While the classical compiler is specific to a language, LLVM, a set of libraries used to build compilers, has a modular design and supports multiple source languages and target architectures. There are multiple front-ends which are specific to the input source code, for instance C, Fortran, or Ada. Then, a common intermediate representation (IR) is created and processed by a common optimizer. There are multiple back-ends which are specific to a target architecture, for example x86, PowerPC, or ARM. LLVM can do cross compilation.
The core of VPE is based on the Just-In-Time compilation technology (JIT) provided by LLVM, which performs compilation of code during the execution of the application.
Starting from the IR, which is obtained with LLVM’s compiler Clang, VPE dynamically adapts the code and makes it ready for the computational unit selection and the dispatching. The IR gets compiled in binary at runtime and is immediately executed. Only the used parts of the code are compiled and the code can be adapted to any target supported by LLVM. JIT technology has a considerable advantage: the code gets the benefits of any improvement of the underlying architecture and optimization, and can be recompiled on-the-fly.
When a hot function is identified, the computational unit switching process is transparent and does not require any user intervention.
Demonstration on the REPTAR board
VPE has been implemented on the REPTAR board for the demonstration prototype.
The REPTAR board is equipped with a Texas Instruments DM3730 SoC. The DM3730 includes an ARM Cortex-A8 core and a C64+ DSP. This SoC provides an heterogeneous architecture which can take benefit from VPE.
The starting point of the demonstration is a C code. The demonstration computes convolutions on a video. This video processing technique uses matrix products, typically involving additions and multiplications. Video decoding and video display are performed by the
OpenCV library.
At the beginning of the execution, the video processing is taking 100% of the Cortex-A8 core. All the functions are running on it.

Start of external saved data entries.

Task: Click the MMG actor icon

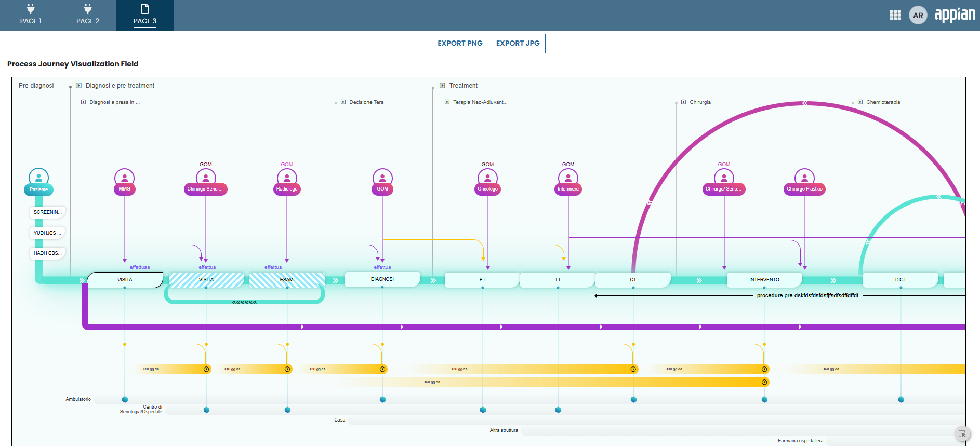Action: [x=124, y=178]
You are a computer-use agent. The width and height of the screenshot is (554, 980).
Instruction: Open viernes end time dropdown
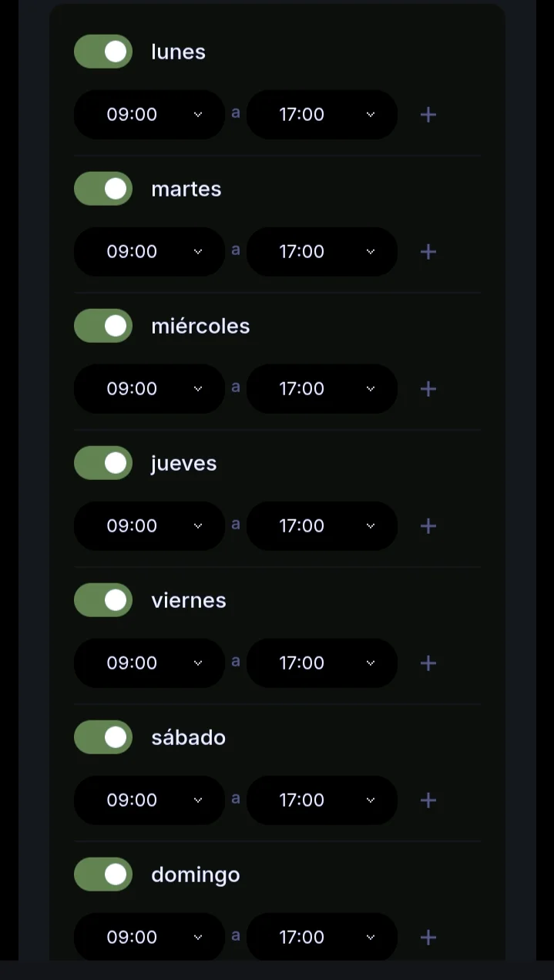322,663
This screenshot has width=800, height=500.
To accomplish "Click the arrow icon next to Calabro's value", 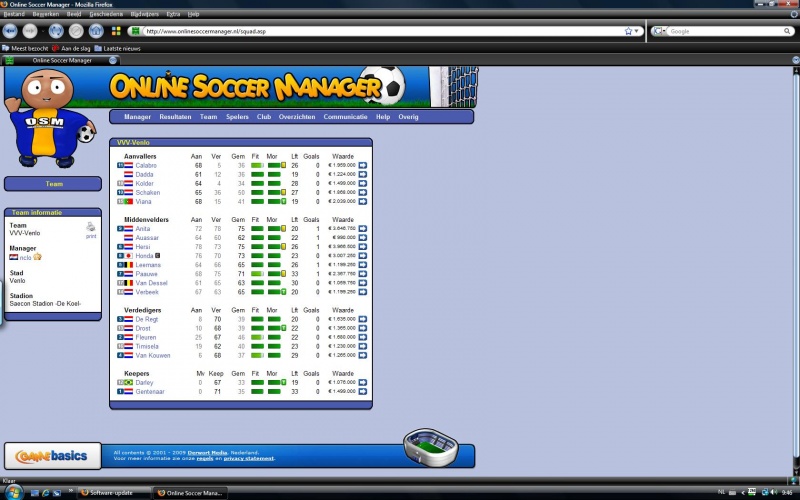I will pos(363,165).
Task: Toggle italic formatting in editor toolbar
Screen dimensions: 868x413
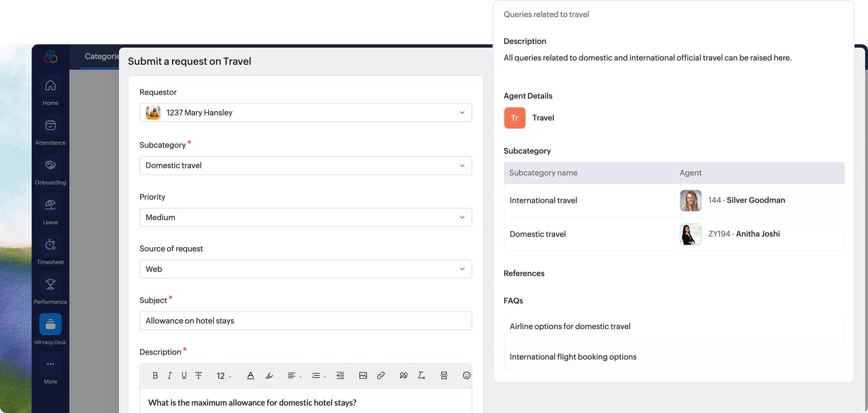Action: coord(169,375)
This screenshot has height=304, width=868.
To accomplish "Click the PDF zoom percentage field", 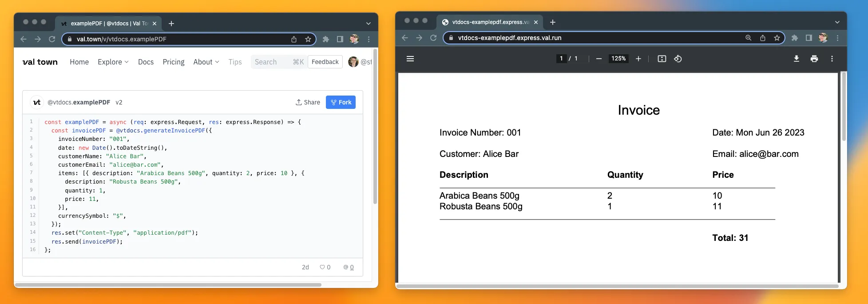I will click(x=618, y=59).
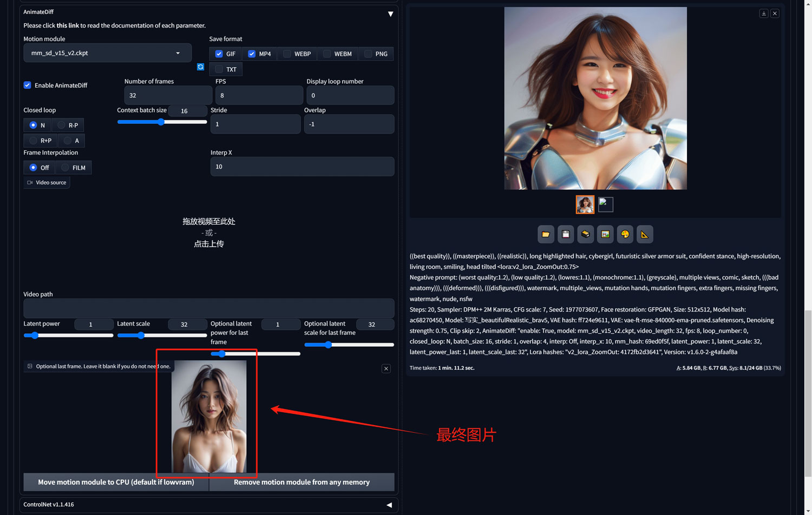
Task: Download the generated image from the gallery
Action: (763, 14)
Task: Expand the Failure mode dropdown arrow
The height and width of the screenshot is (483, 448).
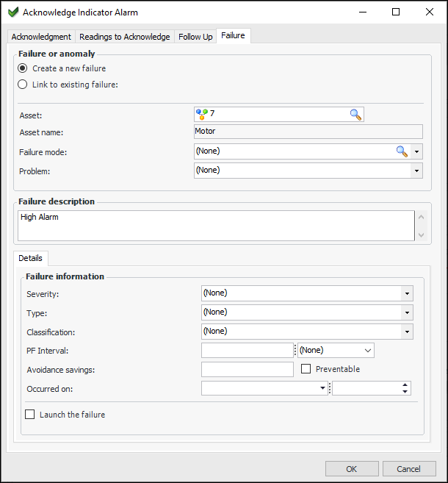Action: tap(417, 151)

After few seconds, VPE detects that the convolution function is the one which requires the highest computational power.
The hot function is selected and it is transparently migrated to the DSP. The data is shared between the computational units by using a shared memory.

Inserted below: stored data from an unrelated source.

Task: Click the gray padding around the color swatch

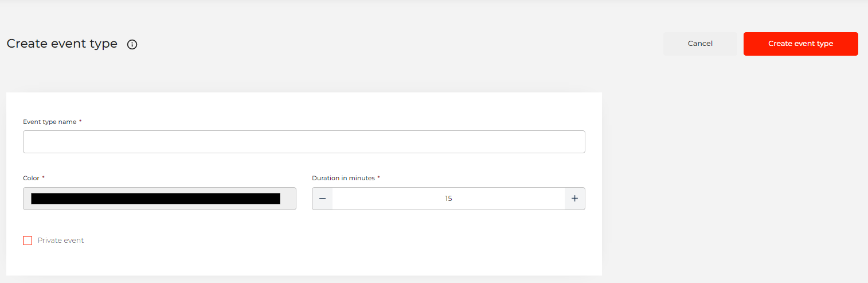Action: pos(288,199)
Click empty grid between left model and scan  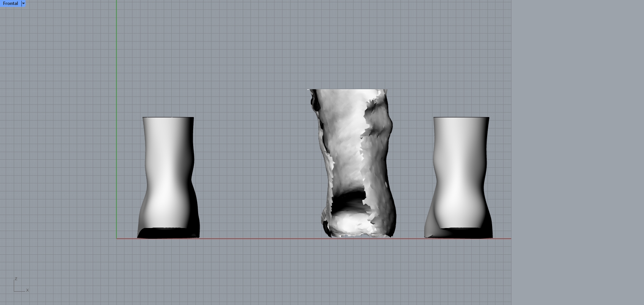256,172
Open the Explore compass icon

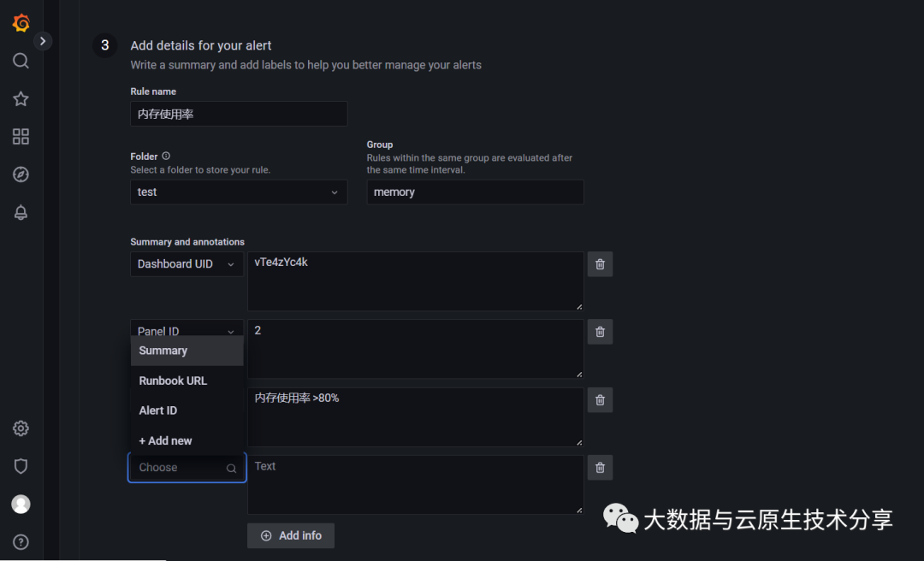pos(21,174)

It can be observed that the convolution is significantly accelerated by the DSP. As a result, the CPU usage falls down to 50% and the frame rate is higher.
The code running on the Cortex-A8 core and the DSP come from the same C code. No modification has been made on it.

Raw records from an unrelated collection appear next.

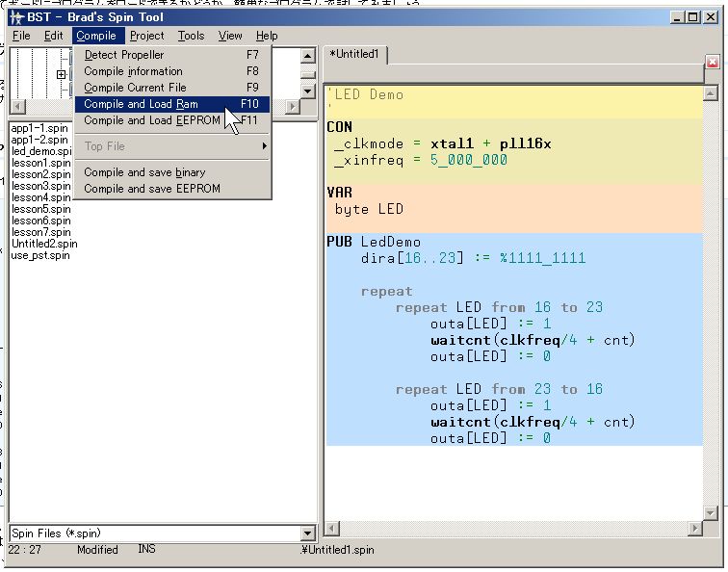
Task: Click Compile and Load EEPROM
Action: (152, 120)
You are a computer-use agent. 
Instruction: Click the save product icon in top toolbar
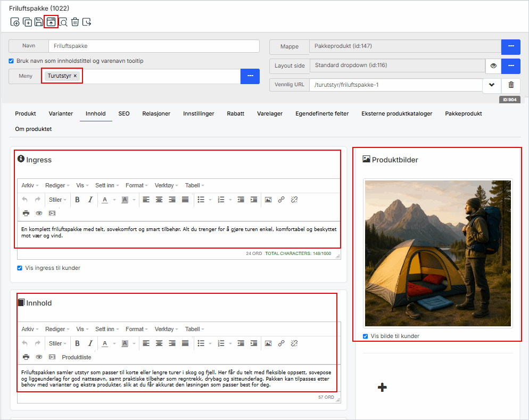click(39, 22)
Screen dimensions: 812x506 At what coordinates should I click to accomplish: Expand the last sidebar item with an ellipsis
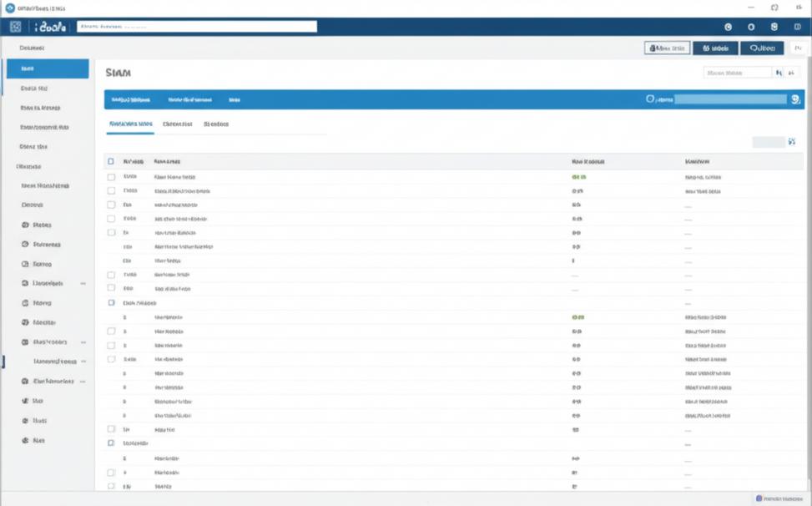point(83,381)
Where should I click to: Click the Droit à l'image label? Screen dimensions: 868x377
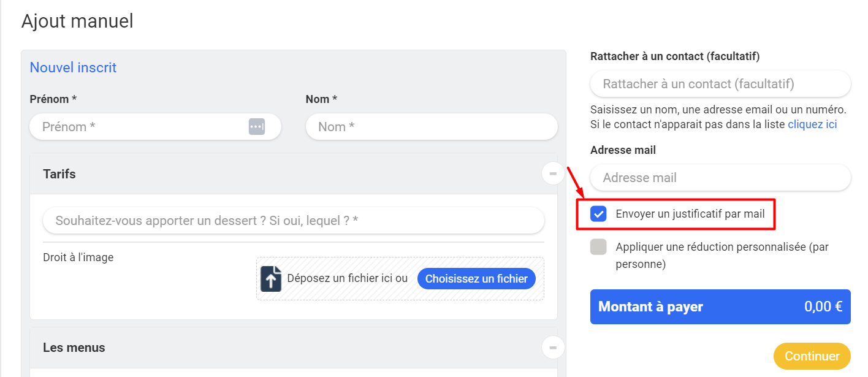pos(78,257)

Benchmarking on the REPTAR board
Several classical algorithms have been implemented in C and tested on VPE :
- Construction of the complementary nucleotidic sequence of a DNA sequence extract
- Convolution using a kernel matrix (used in the demonstrator)
- Dot product of 2 vectors
- Multiplication of 2 square matrices
- Fast Fourier Transform
- Pattern matching example : identification of a nucleotidic sequence in a DNA sequence extract
The matrix multiplication runs 37 times faster on the DSP than on the ARM core. The pattern matching algorithm runs 43 times faster on the DSP than on the ARM core.
Applications and perspectives
VPE offers a way to allow applications which have not necessarily been written for parallel or specialized computational units to benefit from them. This feature opens new perspectives:
- If functions are highly parallelizable, they can be sent to processing units with highly parallel architectures.
- Low power computational units can be selected for systems that require an advanced power control.
- The functions can be optimized and adapted to the selected computational units.
- The discovery of new computational units in the ecosystem can be automated.